Pisałam już o poświątecznym spacerze po berlińskiej Cytadeli Spandau, spokojnym, rozświetlonym poświątecznym blaskiem .
Jakże miłym zaskoczeniem była kolejna poświąteczna wyprawa do berlińskiego ogrodu botanicznego, zamienionego, a właściwie zaczarowanego – choć czar działał tylko w nocy – w Christmas Garden. Światło i dźwięk (tak wiem, koszty energii!) nienachalnie towarzyszyły nam w ciemności krótkiego dnia po wszystkich porach roku, krajobrazach jak z bajki i z całego świata, może nawet wszechświata. Księżyc był prawdziwy, ceny biletów też, a reszta iluzją lub możliwościami techniki.














Ogród botaniczny, najprawdziwszy, założony został w tym miejscu ponad sto lat temu, na ponad 40-hektarowych włościach domeny Dahlem. Pierwszym dyrektorem został urodzony w Żaganiu, wykształcony we Wrocławiu Adolf Engler, botanik fitogeograf i systematyk.
To on był odpowiedzialny w latach 1897–1910 za przeniesienie Berlińskiego Ogrodu Botanicznego z Schönebergu do Dahlem. Stworzył największy i najzasobniejszy ogród botaniczny w Niemczech, ogród o powierzchni 43 hektarów i z około 20.000 gatunkami roślin, drzew i krzewów. “Świat w jednym ogrodzie” – taka była idea Adolfa Englera.
Ogród obecnie należy organizacyjnie do Freie Universität Berlin.

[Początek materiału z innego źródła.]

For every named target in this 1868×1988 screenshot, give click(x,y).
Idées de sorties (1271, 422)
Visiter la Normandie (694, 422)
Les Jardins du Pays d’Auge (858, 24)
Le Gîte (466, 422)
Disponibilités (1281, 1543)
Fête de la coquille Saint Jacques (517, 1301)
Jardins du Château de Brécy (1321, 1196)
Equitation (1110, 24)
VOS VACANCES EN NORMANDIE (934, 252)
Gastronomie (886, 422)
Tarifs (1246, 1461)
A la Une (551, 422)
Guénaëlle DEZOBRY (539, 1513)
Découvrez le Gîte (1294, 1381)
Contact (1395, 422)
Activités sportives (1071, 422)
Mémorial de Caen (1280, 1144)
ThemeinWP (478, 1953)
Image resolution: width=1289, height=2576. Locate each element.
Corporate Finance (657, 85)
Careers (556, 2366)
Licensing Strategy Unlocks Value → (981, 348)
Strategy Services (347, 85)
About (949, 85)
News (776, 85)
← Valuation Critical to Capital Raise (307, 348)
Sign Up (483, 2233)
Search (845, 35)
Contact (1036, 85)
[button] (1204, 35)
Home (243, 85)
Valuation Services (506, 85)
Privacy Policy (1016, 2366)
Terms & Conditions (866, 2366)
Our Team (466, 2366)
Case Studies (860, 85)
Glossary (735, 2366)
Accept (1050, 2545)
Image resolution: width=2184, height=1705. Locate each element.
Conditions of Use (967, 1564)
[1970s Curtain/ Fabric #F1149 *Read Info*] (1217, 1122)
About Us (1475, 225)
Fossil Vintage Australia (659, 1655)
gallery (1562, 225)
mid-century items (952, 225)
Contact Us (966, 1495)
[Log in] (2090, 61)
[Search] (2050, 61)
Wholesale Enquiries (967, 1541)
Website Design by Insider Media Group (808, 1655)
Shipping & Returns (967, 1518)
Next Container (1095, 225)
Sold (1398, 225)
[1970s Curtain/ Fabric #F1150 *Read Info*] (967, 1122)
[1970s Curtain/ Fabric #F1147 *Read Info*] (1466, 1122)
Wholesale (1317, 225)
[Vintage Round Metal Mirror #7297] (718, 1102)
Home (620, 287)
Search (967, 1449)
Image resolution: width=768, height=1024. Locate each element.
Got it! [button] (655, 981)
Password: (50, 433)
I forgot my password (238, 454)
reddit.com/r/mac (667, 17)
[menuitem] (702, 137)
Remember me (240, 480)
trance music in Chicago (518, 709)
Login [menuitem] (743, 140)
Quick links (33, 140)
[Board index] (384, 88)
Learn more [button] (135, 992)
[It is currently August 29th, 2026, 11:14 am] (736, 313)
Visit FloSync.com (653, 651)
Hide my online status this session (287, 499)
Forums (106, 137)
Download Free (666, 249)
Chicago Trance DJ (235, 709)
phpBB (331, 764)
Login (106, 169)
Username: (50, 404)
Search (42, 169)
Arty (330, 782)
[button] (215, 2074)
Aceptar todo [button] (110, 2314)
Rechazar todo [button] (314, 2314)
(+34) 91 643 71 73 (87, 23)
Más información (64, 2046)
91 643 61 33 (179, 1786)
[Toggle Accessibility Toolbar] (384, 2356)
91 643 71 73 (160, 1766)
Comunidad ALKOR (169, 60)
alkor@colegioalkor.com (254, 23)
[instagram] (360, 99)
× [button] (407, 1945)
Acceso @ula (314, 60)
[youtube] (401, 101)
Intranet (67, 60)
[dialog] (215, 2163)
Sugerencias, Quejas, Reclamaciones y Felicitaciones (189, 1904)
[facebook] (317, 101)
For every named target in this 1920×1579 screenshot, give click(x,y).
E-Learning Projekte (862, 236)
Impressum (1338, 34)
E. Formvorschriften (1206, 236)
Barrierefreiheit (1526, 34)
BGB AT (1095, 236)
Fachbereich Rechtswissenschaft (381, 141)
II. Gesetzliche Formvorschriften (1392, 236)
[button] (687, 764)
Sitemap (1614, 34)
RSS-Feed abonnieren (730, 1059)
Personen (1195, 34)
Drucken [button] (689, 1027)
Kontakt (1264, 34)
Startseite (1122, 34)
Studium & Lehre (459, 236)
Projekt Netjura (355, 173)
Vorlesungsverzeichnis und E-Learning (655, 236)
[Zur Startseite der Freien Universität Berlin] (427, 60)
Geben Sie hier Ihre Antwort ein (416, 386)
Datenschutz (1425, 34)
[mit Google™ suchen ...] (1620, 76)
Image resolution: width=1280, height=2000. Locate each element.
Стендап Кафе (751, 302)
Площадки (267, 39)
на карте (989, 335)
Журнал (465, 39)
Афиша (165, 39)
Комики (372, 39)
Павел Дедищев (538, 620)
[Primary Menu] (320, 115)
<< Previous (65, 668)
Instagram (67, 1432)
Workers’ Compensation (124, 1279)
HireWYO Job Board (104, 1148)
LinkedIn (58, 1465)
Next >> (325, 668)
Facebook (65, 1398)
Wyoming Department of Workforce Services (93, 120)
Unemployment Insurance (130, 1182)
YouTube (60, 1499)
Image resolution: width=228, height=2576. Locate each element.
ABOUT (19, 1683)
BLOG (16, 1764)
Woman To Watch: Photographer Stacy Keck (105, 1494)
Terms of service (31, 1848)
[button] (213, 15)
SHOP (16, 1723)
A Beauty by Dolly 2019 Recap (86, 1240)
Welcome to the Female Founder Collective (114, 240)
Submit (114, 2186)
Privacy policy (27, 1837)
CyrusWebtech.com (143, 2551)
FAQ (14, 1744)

O roślinności wspomnę mało, bo się nie znam. W zamkniętych wielkich szklarniach byłam na pewno kilka razy, pociłam się z gorąca, podziwiając egzotyczną florę, palmy, kaktusy, bananowce, damy kameliowe, jak nazwałam kwitnące kamelie, roślinność częściowo przywiezioną z dawnych kolonii niemieckich. Przy ogrodzie botanicznym działał z przerwami do 1943 roku Botaniczny Centralny Urząd dla Kolonii Niemieckich (Die Botanische Zentralstelle für die deutschen Kolonien). Czy któreś z roślin lub kolonialnych zbiorów dotrwały do naszych czasów, nie wiem, może roślinni potomkowie?
Ogród botaniczny, muzeum z biblioteką i herbarium zostały podczas II wojny światowej mocno zniszczone. Budynek muzeum odbudowano w latach 50. ubiegłego wieku. Niewiele zbiorów pozostało do dnia dzisiejszego. Po wojnie na terenie ogrodu, jak i na prawie każdym wolnym obszarze w Berlinie sadzono ziemniaki, brukiew, marchew, kapustę…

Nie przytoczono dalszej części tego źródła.